From: Tejun Heo <tj@kernel.org>
To: torvalds@linux-foundation.org, mingo@redhat.com,
peterz@infradead.org, juri.lelli@redhat.com,
vincent.guittot@linaro.org, dietmar.eggemann@arm.com,
rostedt@goodmis.org, bsegall@google.com, mgorman@suse.de,
bristot@redhat.com, vschneid@redhat.com, ast@kernel.org,
daniel@iogearbox.net, andrii@kernel.org, martin.lau@kernel.org,
joshdon@google.com, brho@google.com, pjt@google.com,
derkling@google.com, haoluo@google.com, dvernet@meta.com,
dschatzberg@meta.com, dskarlat@cs.cmu.edu, riel@surriel.com,
changwoo@igalia.com, himadrics@inria.fr, memxor@gmail.com
Cc: linux-kernel@vger.kernel.org, bpf@vger.kernel.org,
kernel-team@meta.com, Tejun Heo <tj@kernel.org>
Subject: [PATCH 03/36] sched: Allow sched_cgroup_fork() to fail and introduce sched_cancel_fork()
Date: Fri, 10 Nov 2023 16:47:29 -1000 [thread overview]
Message-ID: <20231111024835.2164816-4-tj@kernel.org> (raw)
In-Reply-To: <20231111024835.2164816-1-tj@kernel.org>
A new BPF extensible sched_class will need more control over the forking
process. It wants to be able to fail from sched_cgroup_fork() after the new
task's sched_task_group is initialized so that the loaded BPF program can
prepare the task with its cgroup association is established and reject fork
if e.g. allocation fails.
Allow sched_cgroup_fork() to fail by making it return int instead of void
and adding sched_cancel_fork() to undo sched_fork() in the error path.
sched_cgroup_fork() doesn't fail yet and this patch shouldn't cause any
behavior changes.
v2: Patch description updated to detail the expected use.
Signed-off-by: Tejun Heo <tj@kernel.org>
Reviewed-by: David Vernet <dvernet@meta.com>
Acked-by: Josh Don <joshdon@google.com>
Acked-by: Hao Luo <haoluo@google.com>
Acked-by: Barret Rhoden <brho@google.com>
---
include/linux/sched/task.h | 3 ++-
kernel/fork.c | 15 ++++++++++-----
kernel/sched/core.c | 8 +++++++-
3 files changed, 19 insertions(+), 7 deletions(-)

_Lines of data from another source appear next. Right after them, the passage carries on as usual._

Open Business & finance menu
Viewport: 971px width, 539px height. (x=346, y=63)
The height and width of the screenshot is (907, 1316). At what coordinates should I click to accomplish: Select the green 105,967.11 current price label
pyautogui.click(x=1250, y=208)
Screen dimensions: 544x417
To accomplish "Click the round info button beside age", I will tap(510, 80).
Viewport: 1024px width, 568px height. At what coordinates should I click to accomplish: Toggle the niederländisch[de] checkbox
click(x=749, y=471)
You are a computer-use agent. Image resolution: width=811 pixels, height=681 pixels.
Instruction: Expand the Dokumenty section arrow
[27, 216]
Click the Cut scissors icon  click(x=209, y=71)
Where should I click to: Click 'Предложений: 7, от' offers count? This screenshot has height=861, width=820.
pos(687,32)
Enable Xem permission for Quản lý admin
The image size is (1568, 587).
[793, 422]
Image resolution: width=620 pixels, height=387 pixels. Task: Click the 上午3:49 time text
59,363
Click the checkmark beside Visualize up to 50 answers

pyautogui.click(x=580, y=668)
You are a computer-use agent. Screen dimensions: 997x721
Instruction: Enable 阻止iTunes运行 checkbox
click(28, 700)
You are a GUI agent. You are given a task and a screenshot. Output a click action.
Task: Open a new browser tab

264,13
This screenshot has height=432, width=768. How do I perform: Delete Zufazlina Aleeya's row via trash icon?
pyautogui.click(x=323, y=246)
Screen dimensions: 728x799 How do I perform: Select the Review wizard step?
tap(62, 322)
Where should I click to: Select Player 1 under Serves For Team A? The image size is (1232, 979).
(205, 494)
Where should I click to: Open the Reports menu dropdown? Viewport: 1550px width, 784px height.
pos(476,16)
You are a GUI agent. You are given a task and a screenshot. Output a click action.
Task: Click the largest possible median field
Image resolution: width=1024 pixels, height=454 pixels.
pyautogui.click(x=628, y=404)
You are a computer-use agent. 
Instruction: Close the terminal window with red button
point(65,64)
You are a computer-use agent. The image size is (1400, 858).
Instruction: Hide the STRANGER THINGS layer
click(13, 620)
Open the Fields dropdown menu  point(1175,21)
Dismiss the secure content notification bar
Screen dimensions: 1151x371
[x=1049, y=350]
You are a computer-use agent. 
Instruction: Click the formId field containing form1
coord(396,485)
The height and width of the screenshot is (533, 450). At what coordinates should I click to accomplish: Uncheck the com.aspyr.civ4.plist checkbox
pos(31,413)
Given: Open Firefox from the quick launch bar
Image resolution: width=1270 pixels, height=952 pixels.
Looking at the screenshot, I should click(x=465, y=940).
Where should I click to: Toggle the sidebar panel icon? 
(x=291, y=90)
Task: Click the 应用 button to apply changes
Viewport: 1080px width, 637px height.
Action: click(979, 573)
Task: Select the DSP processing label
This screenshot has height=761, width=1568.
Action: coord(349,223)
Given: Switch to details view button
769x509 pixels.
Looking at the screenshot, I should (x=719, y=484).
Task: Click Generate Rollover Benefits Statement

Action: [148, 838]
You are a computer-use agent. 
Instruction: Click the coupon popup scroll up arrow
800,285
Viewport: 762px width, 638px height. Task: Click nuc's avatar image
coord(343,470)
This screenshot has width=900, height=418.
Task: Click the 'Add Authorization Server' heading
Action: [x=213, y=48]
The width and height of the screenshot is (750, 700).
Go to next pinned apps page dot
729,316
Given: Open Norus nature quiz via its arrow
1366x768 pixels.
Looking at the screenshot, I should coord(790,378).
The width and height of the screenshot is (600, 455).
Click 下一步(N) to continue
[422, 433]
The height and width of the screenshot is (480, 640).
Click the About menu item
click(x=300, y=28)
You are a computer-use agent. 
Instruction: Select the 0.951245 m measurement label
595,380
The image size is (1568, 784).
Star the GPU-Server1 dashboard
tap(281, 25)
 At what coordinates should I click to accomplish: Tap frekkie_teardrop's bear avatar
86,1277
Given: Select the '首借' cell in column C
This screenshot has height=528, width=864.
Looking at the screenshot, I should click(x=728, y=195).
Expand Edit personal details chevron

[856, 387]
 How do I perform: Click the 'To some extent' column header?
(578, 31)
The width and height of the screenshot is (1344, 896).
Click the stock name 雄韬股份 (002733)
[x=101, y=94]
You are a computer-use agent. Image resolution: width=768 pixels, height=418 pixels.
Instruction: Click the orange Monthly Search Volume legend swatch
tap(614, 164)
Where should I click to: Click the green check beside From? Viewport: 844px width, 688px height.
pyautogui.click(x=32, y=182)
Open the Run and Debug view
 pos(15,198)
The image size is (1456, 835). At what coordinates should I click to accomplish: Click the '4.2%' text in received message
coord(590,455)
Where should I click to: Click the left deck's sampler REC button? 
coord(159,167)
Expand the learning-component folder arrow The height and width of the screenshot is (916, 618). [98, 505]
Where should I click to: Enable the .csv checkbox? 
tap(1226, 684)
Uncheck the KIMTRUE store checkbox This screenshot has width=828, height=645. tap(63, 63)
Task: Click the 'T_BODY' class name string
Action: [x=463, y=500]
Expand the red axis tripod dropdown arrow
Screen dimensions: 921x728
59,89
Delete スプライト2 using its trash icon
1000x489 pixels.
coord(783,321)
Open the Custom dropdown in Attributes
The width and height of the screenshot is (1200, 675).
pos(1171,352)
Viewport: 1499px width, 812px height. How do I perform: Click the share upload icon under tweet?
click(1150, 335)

diff --git a/include/linux/sched/task.h b/include/linux/sched/task.h
index a23af225c898..03d35e3eda3c 100644
--- a/include/linux/sched/task.h
+++ b/include/linux/sched/task.h
@@ -61,7 +61,8 @@ extern asmlinkage void schedule_tail(struct task_struct *prev);
extern void init_idle(struct task_struct *idle, int cpu);
extern int sched_fork(unsigned long clone_flags, struct task_struct *p);
-extern void sched_cgroup_fork(struct task_struct *p, struct kernel_clone_args *kargs);
+extern int sched_cgroup_fork(struct task_struct *p, struct kernel_clone_args *kargs);
+extern void sched_cancel_fork(struct task_struct *p);
extern void sched_post_fork(struct task_struct *p);
extern void sched_dead(struct task_struct *p);
diff --git a/kernel/fork.c b/kernel/fork.c
index 204bc1c33533..38c5d142c691 100644
--- a/kernel/fork.c
+++ b/kernel/fork.c
@@ -2472,7 +2472,7 @@ __latent_entropy struct task_struct *copy_process(
retval = perf_event_init_task(p, clone_flags);
if (retval)
- goto bad_fork_cleanup_policy;
+ goto bad_fork_sched_cancel_fork;
retval = audit_alloc(p);
if (retval)
goto bad_fork_cleanup_perf;
@@ -2604,7 +2604,9 @@ __latent_entropy struct task_struct *copy_process(
* cgroup specific, it unconditionally needs to place the task on a
* runqueue.
*/
- sched_cgroup_fork(p, args);
+ retval = sched_cgroup_fork(p, args);
+ if (retval)
+ goto bad_fork_cancel_cgroup;
/*
* From this point on we must avoid any synchronous user-space
@@ -2650,13 +2652,13 @@ __latent_entropy struct task_struct *copy_process(
/* Don't start children in a dying pid namespace */
if (unlikely(!(ns_of_pid(pid)->pid_allocated & PIDNS_ADDING))) {
retval = -ENOMEM;
- goto bad_fork_cancel_cgroup;
+ goto bad_fork_core_free;
}
/* Let kill terminate clone/fork in the middle */
if (fatal_signal_pending(current)) {
retval = -EINTR;
- goto bad_fork_cancel_cgroup;
+ goto bad_fork_core_free;
}
/* No more failure paths after this point. */
@@ -2732,10 +2734,11 @@ __latent_entropy struct task_struct *copy_process(
return p;
-bad_fork_cancel_cgroup:
+bad_fork_core_free:
sched_core_free(p);
spin_unlock(¤t->sighand->siglock);
write_unlock_irq(&tasklist_lock);
+bad_fork_cancel_cgroup:
cgroup_cancel_fork(p, args);
bad_fork_put_pidfd:
if (clone_flags & CLONE_PIDFD) {
@@ -2774,6 +2777,8 @@ __latent_entropy struct task_struct *copy_process(
audit_free(p);
bad_fork_cleanup_perf:
perf_event_free_task(p);
+bad_fork_sched_cancel_fork:
+ sched_cancel_fork(p);
bad_fork_cleanup_policy:
lockdep_free_task(p);
#ifdef CONFIG_NUMA
diff --git a/kernel/sched/core.c b/kernel/sched/core.c
index 5c0ef271a31a..b5fb4b894477 100644
--- a/kernel/sched/core.c
+++ b/kernel/sched/core.c
@@ -4784,7 +4784,7 @@ int sched_fork(unsigned long clone_flags, struct task_struct *p)
return 0;
}
-void sched_cgroup_fork(struct task_struct *p, struct kernel_clone_args *kargs)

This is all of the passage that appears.